Dataset entries:
____________________

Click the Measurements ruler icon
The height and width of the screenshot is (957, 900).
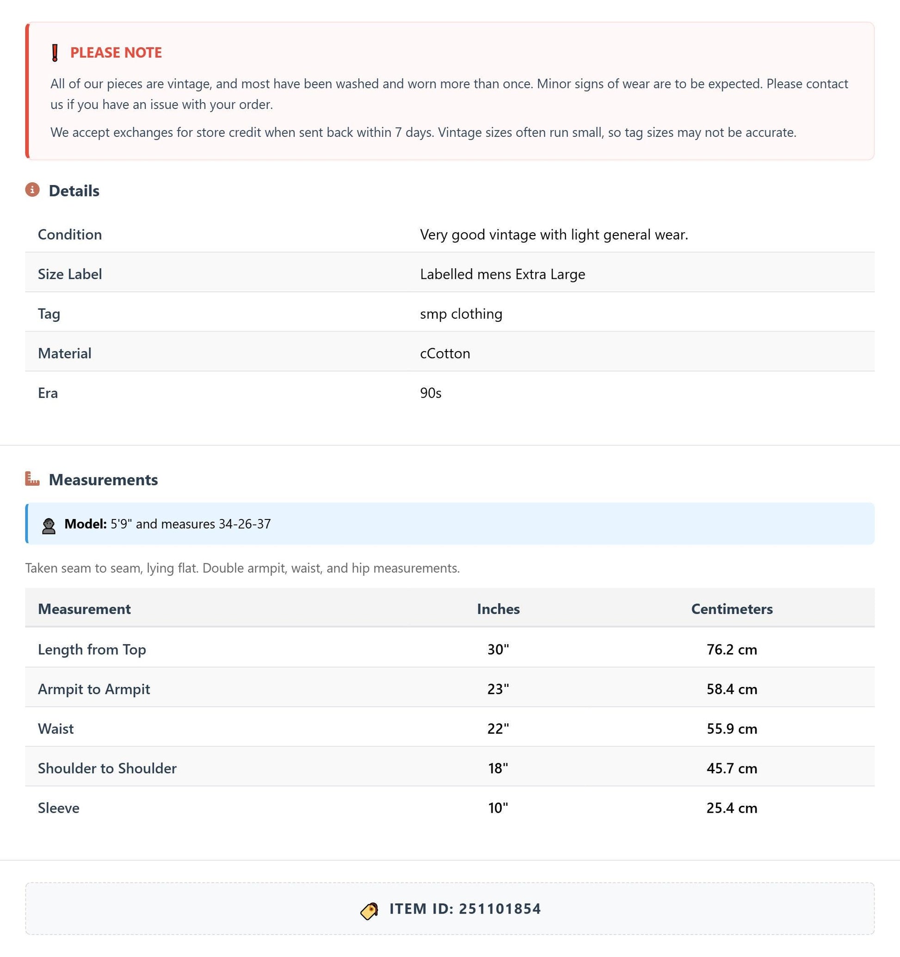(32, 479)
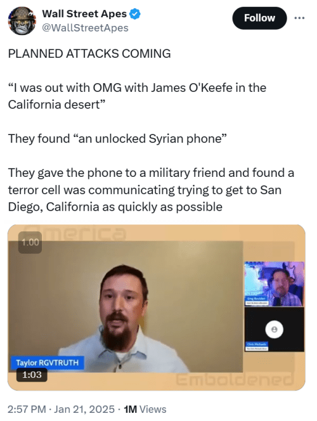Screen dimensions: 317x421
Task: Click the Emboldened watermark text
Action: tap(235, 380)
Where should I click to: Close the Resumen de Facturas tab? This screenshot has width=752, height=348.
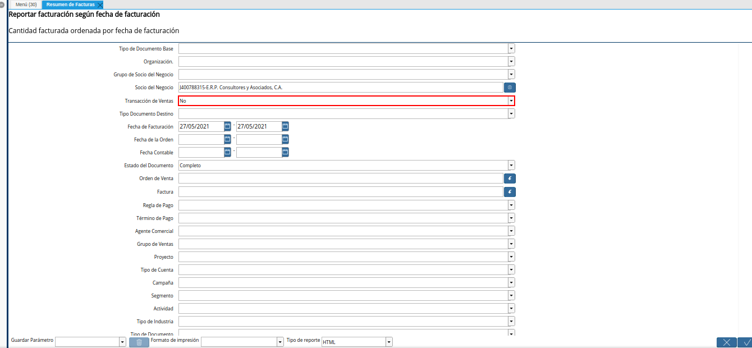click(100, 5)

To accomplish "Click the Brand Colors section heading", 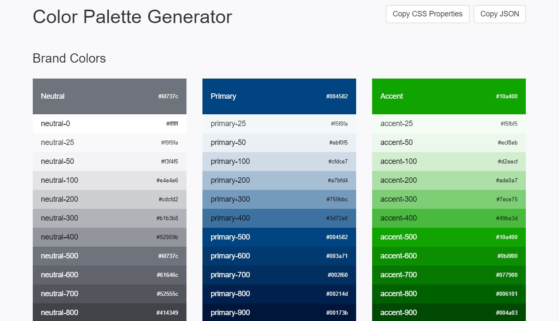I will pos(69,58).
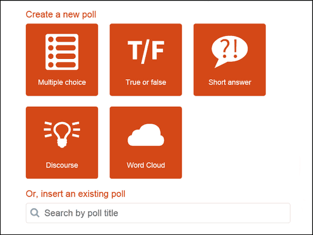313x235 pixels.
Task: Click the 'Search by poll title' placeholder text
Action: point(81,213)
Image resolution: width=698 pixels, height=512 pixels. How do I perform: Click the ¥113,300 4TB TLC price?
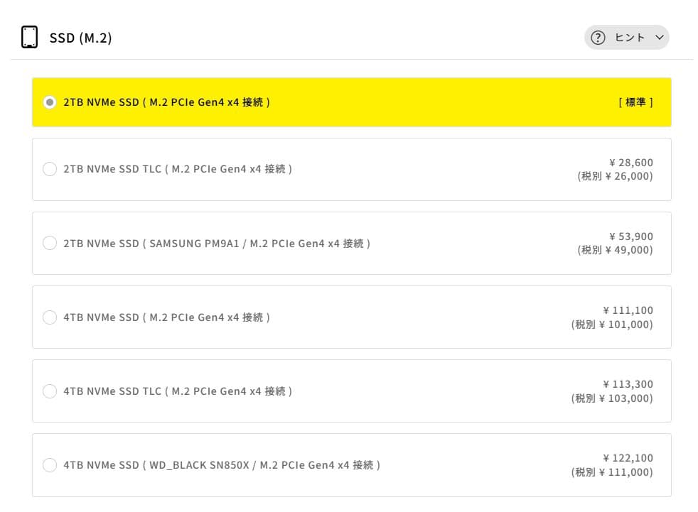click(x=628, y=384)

____________________

[Exercise]:
Leave every picture out and return exactly the lines from the one holding "Image resolution: width=698" through the end of the records above, both ends included, and nothing more.

[Task response]:
Image resolution: width=698 pixels, height=512 pixels. How do I perform: Click the ¥113,300 4TB TLC price?
click(x=628, y=384)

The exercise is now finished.